Future ready regulations will catalyze innovation for the oil and gas industry

The oil and gas industry is at an inflection point: according to the International Energy Agency (IEA), the role that natural gas can play in the future of global energy is inextricably linked to its ability to help address environmental problems.

One of these problems is methane emissions–a key focus of the World Gas Conference in Washington, D.C. this week–which represent a reputational risk to the oil and gas industry, a waste of saleable resources, and a contributor to both poor local air quality and climate change.

It comes as little surprise then that momentum to reduce methane emissions is building:

  • Earlier this spring, BP announced a stringent, quantitative methane reduction target.
  • Shell, ExxonMobil, Qatar Petroleum, and a host of other producers committed to continuously reduce methane emissions across the natural gas value chain.
  • Investors representing $4.2 trillion in assets are calling on companies to improve their methane performance and better manage long-term business risk.

Meanwhile, entrepreneurs and innovators are ramping up development of tech solutions to help keep pace with this momentum, in part through innovation challenges and the new Oil and Gas Climate Initiative (OGCI) deployment accelerator.

Yet as the demand for solutions continues to grow, a key question remains: how can regulations help innovation move from pilots to widespread adoption?

Here’s a look at the current rules, and how future regulatory frameworks can accelerate methane innovation.

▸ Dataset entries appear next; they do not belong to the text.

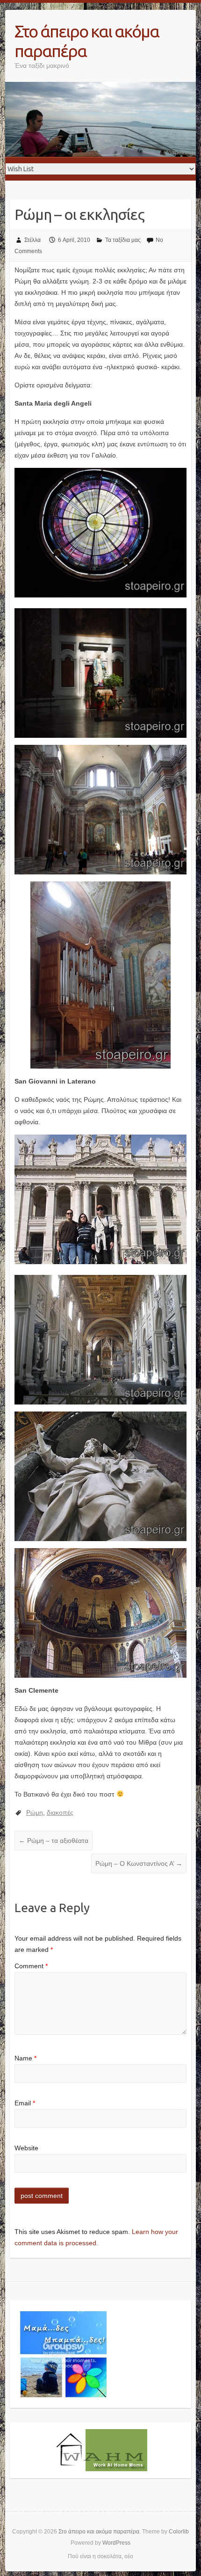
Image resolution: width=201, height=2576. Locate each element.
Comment (31, 1966)
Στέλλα (32, 240)
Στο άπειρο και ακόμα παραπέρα (86, 41)
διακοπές (60, 1812)
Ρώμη (34, 1812)
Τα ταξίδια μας (123, 240)
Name (25, 2058)
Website (26, 2148)
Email (24, 2103)
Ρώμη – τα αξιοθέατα (53, 1840)
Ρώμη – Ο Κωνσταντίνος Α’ (138, 1863)
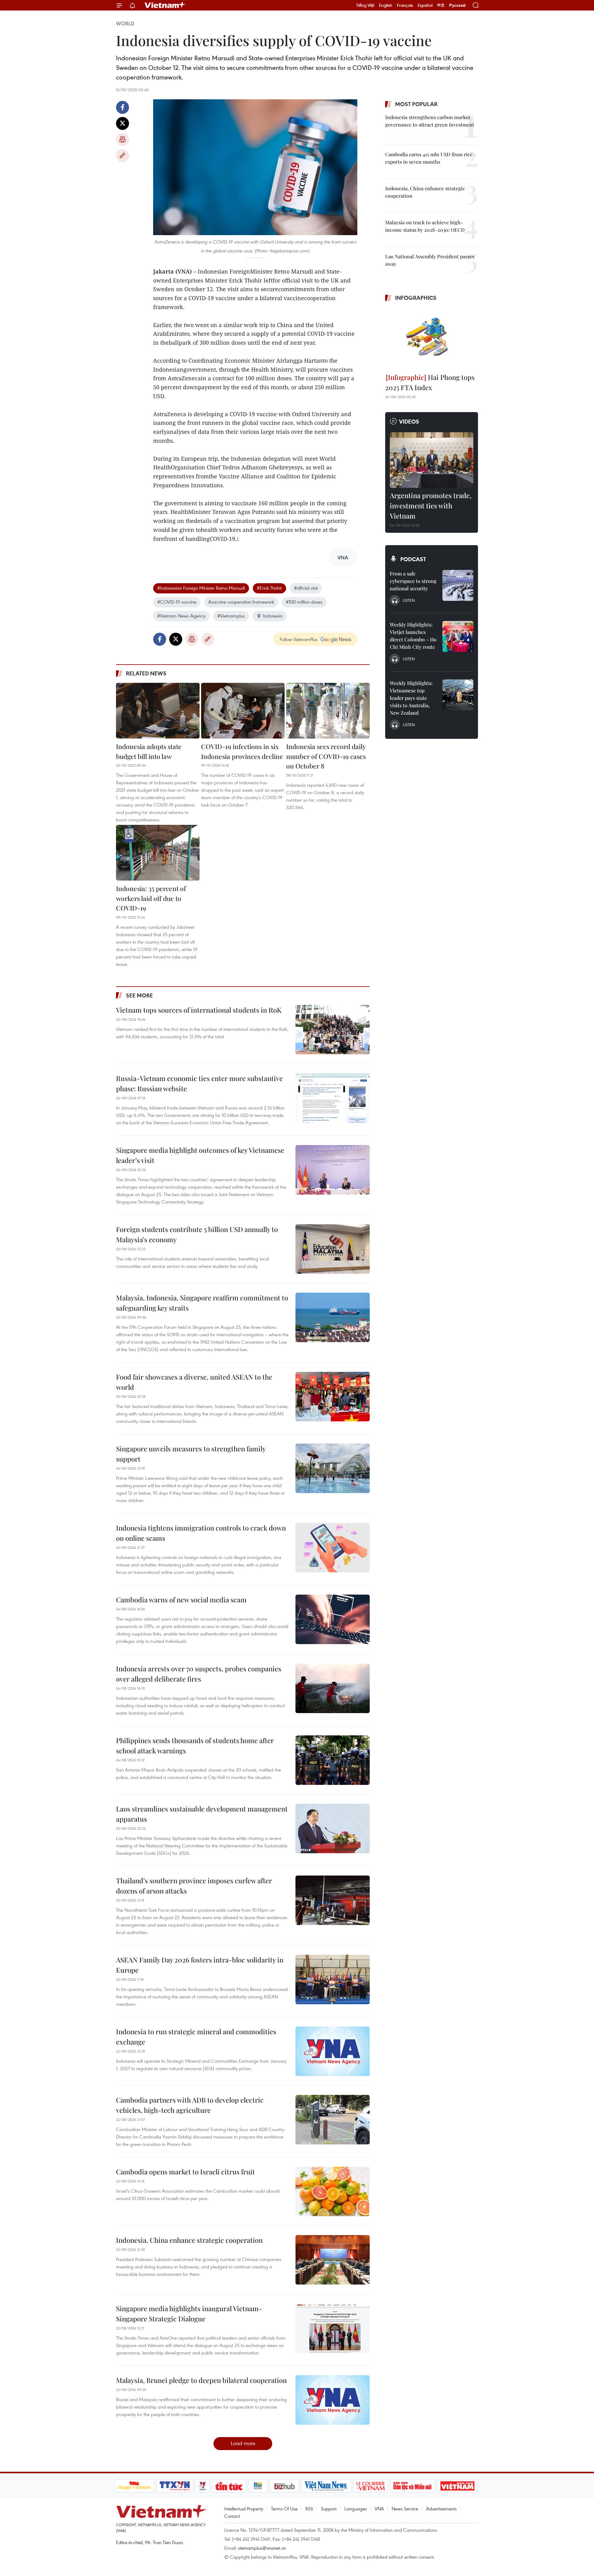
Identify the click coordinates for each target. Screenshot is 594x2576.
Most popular (416, 104)
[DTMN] (412, 2485)
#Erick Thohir (269, 588)
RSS (309, 2508)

Aileen Nowlan, Senior Manager, EDF + Business

Pathways to innovation: following up on a promising start

In 2016, many innovators, forward-thinking oil and gas operators and Environmental Defense Fund (EDF) called on the Environmental Protection Agency EPA to include a “pathway to innovation” in their final new source performance standards rule. This provision was intended to allow operators to have more flexibility in complying with methane monitoring and emissions regulations, allowing them to invest in and deploy more effective and lower-cost solutions as they become available. It was based in part on Colorado’s Approved Instrument Monitoring Method, which was developed in collaboration between operators, the state, and environmentalists.

This promising start has not yet unlocked its full potential to encourage innovation in technology development. Regulators, companies and innovators have described a couple of areas of uncertainty where clarity could inspire more innovation and deployment of better methodologies. For example, how will methodologies be compared when they operate over different timescales and geographic horizons? How broadly can an approved methodology be used? What impact does approval of a new methodology have on existing requirements for monitoring, mitigation and reporting? How can states and federal authorities collaborate or at least acknowledge a prior approval, so that applicants do not have to start from scratch in a new jurisdiction? As the number of states with methane regulations grows, answering these questions and others will enable companies, innovators and regulators to work together on better leak prevention, detection and repair.

Future-ready regulations

Even facing some lack of clarity and recent delays, leading companies have committed to engaging constructively on public policy. Strong baseline standards help to drive environmental performance and create the right incentives to unlock technological advancements.  Coupling these standards with regulatory pathways that encourage innovation and enable faster, more cost-effective action is one of the most impactful things we can do together.

That’s why EDF is working with the Environmental Council of the States (ECOS), policymakers and industry advisors to guide the design of a strengthened regulatory framework that builds on existing standards to further encourage innovation while meeting regulatory needs for reasoned decision-making, enforcement, and transparency.

Later this year, EDF and ECOS will develop and test a set of recommendations on how regulations can catalyze innovation to reduce the methane risk, verified, faster and cheaper. Industry will benefit from increased flexibility – known as alternative compliance pathways – to use technologies that help them reduce emissions. Innovators and technology investors benefit from an even stronger demand signal to develop methane detection and mitigation technologies. And regulators will benefit from achieving environmental goals faster and cheaper.

Longer-term, this framework could transform not just state and federal methane management, but other air and water protections. It’s also a remarkable way for uncommon partners to come together and drive innovation that makes a difference.